▶ [Exercise prompt] With the line containing "Click the share and export icon" as the start and the line containing "Task: Select the お試し治療 plan title" as the end, transcribe that span of the entries below exactly, including both.

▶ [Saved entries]
== Segment start ==

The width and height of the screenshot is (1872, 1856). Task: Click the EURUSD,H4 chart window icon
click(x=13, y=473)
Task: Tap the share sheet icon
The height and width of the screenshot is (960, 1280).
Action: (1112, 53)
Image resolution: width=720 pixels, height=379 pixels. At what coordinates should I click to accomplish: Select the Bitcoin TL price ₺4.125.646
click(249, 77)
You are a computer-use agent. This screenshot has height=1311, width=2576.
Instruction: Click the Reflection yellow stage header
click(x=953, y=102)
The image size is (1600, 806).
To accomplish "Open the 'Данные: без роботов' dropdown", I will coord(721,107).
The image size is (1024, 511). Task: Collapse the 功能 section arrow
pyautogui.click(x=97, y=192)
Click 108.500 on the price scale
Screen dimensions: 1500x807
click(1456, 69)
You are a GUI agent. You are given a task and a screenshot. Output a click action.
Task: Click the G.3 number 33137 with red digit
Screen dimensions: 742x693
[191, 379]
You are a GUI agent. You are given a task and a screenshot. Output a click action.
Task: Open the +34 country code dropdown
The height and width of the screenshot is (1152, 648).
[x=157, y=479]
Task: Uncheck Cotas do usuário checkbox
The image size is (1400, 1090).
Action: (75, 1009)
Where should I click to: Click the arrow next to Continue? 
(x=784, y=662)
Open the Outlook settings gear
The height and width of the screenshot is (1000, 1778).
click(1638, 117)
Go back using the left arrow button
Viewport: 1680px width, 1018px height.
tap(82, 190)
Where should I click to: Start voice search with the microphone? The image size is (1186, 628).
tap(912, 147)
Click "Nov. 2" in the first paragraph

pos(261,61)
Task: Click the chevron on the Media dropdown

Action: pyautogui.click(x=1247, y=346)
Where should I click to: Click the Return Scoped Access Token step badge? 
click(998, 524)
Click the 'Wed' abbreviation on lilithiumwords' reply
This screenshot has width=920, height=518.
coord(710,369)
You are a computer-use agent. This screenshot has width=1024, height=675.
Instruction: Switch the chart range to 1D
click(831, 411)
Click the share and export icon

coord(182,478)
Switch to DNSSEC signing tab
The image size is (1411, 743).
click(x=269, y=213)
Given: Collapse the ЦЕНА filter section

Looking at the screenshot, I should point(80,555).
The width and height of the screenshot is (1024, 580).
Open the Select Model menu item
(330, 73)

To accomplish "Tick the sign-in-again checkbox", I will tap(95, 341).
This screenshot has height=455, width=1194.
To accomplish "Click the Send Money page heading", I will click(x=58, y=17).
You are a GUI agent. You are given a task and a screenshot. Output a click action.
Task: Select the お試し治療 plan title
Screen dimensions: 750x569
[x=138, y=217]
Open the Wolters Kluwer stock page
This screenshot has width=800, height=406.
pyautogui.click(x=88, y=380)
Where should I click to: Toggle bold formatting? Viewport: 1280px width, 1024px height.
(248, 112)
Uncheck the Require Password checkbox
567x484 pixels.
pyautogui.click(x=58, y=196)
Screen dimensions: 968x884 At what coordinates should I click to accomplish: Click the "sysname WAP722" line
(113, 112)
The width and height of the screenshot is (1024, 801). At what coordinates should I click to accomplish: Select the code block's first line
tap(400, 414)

== Segment end ==

▶ [Answer]
Click the share and export icon

coord(182,478)
Switch to DNSSEC signing tab
The image size is (1411, 743).
click(x=269, y=213)
Given: Collapse the ЦЕНА filter section

Looking at the screenshot, I should point(80,555).
The width and height of the screenshot is (1024, 580).
Open the Select Model menu item
(330, 73)

To accomplish "Tick the sign-in-again checkbox", I will tap(95, 341).
This screenshot has height=455, width=1194.
To accomplish "Click the Send Money page heading", I will click(x=58, y=17).
You are a GUI agent. You are given a task and a screenshot. Output a click action.
Task: Select the お試し治療 plan title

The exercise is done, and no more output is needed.